まあ、それだけじゃなくてね、江戸には孫が何人かいるからさ」
「お孫さんが」
「とはいえどの子もあんたより大きいよ」
「ふふふ」
「江戸を頼むよ」
「はい」
ずっとは無理だけど、これから来る荷物の行方だけでもしっかり片を付ける。
「さ。これを持ってお行き、あの男勘三といったかね、あれの分とふたつ」
「ありがとうございます…ってこれは?」
竹皮に包まれたお弁当はもう貰ったというのに、まだ皿に乗った白い握り飯を出してくる。傍らにはたくあんも付けて。
「あんた、朝ごはんもまだなんだろう?これは今食べな」
「はい」
土間の横の廊下で食べる程よく塩味のきいた暖かい握り飯とたくあん。
板張りには番茶の入った湯呑まで置いてくれる。
瑠璃が食べている間、おうめ婆さんは江戸のことを色々と聞いてくる。それに当たり障りなく答える。

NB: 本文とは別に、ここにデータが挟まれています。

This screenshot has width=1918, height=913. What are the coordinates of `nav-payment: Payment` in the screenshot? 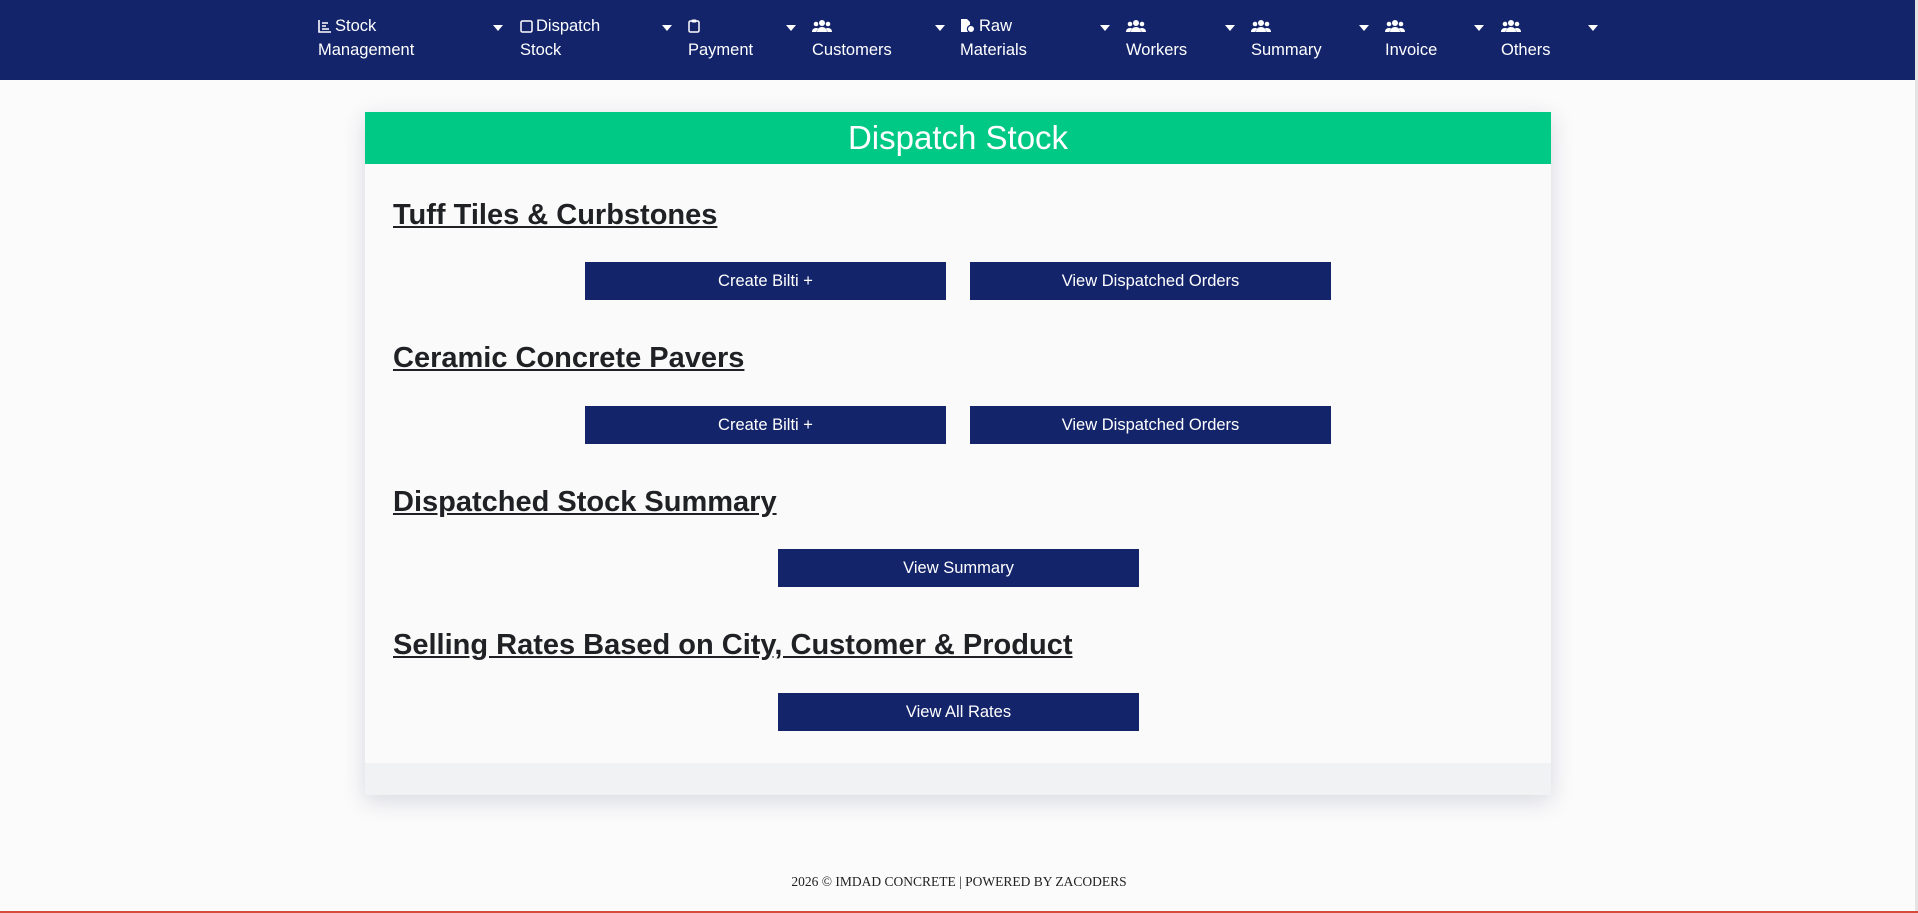 It's located at (720, 38).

「正直、人見女って箱根の時とかすごく怖かったですけど、おうめ婆さんは全然違うんですね」
「そりゃあ、あたしだって通してはいけない女は厳しくするよ。それが仕事だからね」
「それはそうですね」
「だけど、久しぶりにこうやって世間話が出来て良かったよ」
「私もです」
「おうめ婆さん瑠璃殿は?」
先ほどおうめ婆さんを呼んでくれた男がやってきた。
「瑠璃さんはほれ、ここに」
「は?」
「私が瑠璃ですよ」
「な……」
「ははは、面白い」
老婆が楽しそうに笑うのにつられてしまう。
「ふふふ、ごめんなさいね」
「る…瑠璃殿」
「おるりと呼んで下さい」
「……おるり、例の荷物が来たようだ」
「わかりました。ではおうめ婆さん、ごちそうさまです」
「ああ、気を付けるんだよ」
「平川さま、ありがとうございました」
「うむ、例の一行はもうすぐ入ってくる」
「わかりました」
土間にいる男が一人減っていた。
朝一に入ってきた入り口から出ていく。
長棒を持った二人は入ってきた侍だとは気づかなかったようだ。
夜通し乗ってきた馬を取り換えて小さな馬が待っていた。
そのそばには護身用の脇差だけを腰にした旅人姿の叔父。
「瑠璃」
「うん、どうするの?」
「お前が後ろから来るか?」
「わかった」
弁当をひとつを馬を引いた勘三に渡して距離を取る。
目の前には大きな川が流れていて、夏だというのに爽やかな風が吹いている。
それを旅人らしく眺めながら後ろを通る気配をやり過ごしていく。
この関所までは牛で来たらしいが、関所で置いたらしい。
もしかして今は瑠璃が乗ってきた馬と同じ草を食んでいるかもしれない。
三人の人足とそれが囲む一台の大八車、それには俵が五俵。その前を歩く一人の男。さらに先に叔父の姿。
五俵って……あれ全部弓矢だったら、多すぎない?
身震いを抑えてゆっくり歩きだす。